● **TEXTO PARA LEITURA**
┌────────

Segundo Bruno Tuler, a escolha por “Todo dia é dia D” se deu diante de uma série de possibilidades, de trabalhos de diversos compositores. “Desse caldeirão, surgiu, a partir do piano do André, uma primeira viagem para a música de Torquato Neto e Carlos Pinto, que foi sendo delineada de forma compulsiva ao longo dos ensaios seguintes, e o resultado é essa versão que está sendo apresentada agora”, explica. Já Edmon Neto comenta que o Tropicalismo, de maneira geral, foi um movimento que sempre esteve presente nos interesses comuns aos três artistas. “A canção ‘Todo dia é dia D’ nos pegou de imediato e, a partir de então, nos debruçamos na construção de um arranjo que tivesse a nossa cara, sem, com isso, desrespeitar a versão original gravada na voz do Gilberto Gil”.

A relação de André Monteiro com Torquato Neto foi determinante para a escolha. Apaixonado pela obra do poeta desde a adolescência, André acabou por estudar o artista e sua produção em uma dissertação de mestrado, publicada em livro, e tese de doutorado.  Também professor do Instituto de Artes e Design (IAD) da Universidade Federal de Juiz de Fora (UFJF), Monteiro diz que a influência de Torquato sobre Los Romanticos Experience ainda passa pelo caráter experimental das composições próprias do grupo ou das reinvenções de arranjos de composição já existentes.

└────────

Entradas salvas
┌────────

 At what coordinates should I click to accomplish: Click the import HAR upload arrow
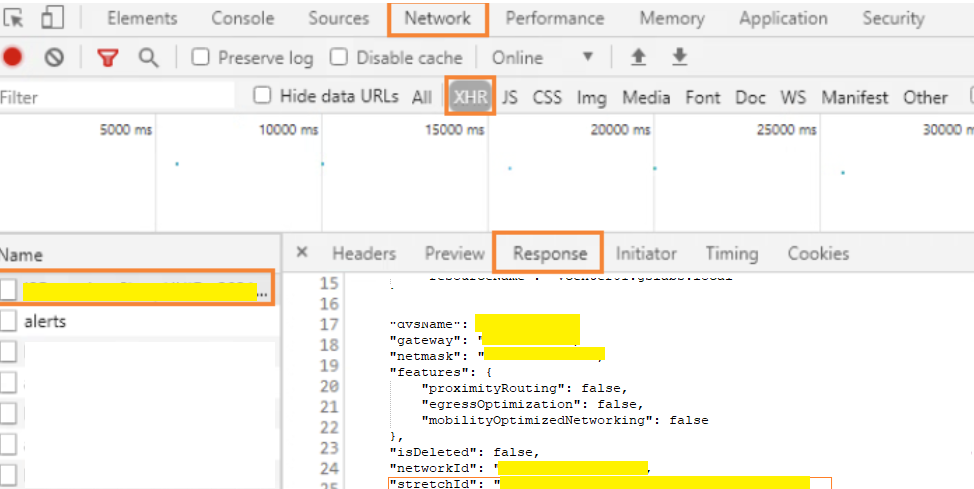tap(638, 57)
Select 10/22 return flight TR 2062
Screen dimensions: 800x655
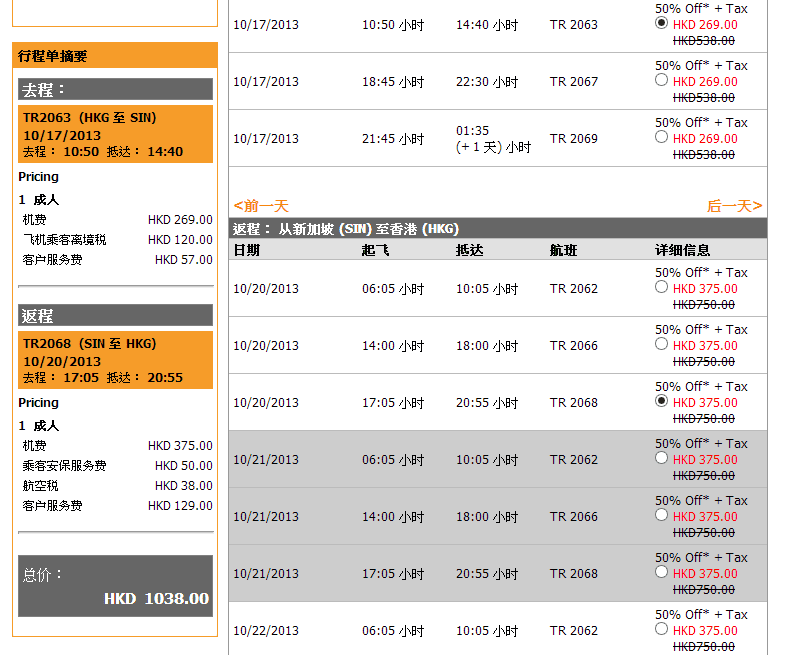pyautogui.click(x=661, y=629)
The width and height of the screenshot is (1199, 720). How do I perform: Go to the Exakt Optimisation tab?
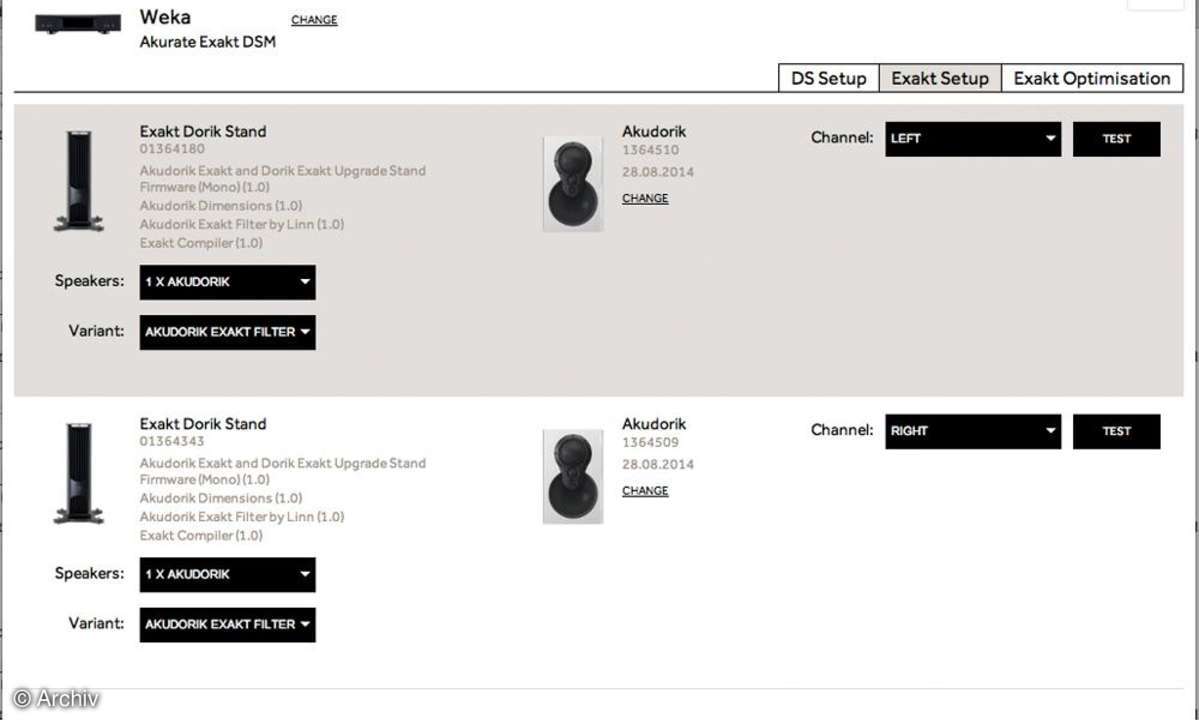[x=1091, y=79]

└────────

● **TAREFA 1**
No texto sobre “Todo dia é dia D”, na voz de quem foi gravada a versão original da canção?
● **TAREFA 2**
Extraia do texto sobre “Todo dia é dia D” o trecho entre “A relação de” e “composição já existentes.”, inclusive.

● **ESPAÇO DA RESPOSTA 1**
Na voz de Gilberto Gil.

● **ESPAÇO DA RESPOSTA 2**
A relação de André Monteiro com Torquato Neto foi determinante para a escolha. Apaixonado pela obra do poeta desde a adolescência, André acabou por estudar o artista e sua produção em uma dissertação de mestrado, publicada em livro, e tese de doutorado.  Também professor do Instituto de Artes e Design (IAD) da Universidade Federal de Juiz de Fora (UFJF), Monteiro diz que a influência de Torquato sobre Los Romanticos Experience ainda passa pelo caráter experimental das composições próprias do grupo ou das reinvenções de arranjos de composição já existentes.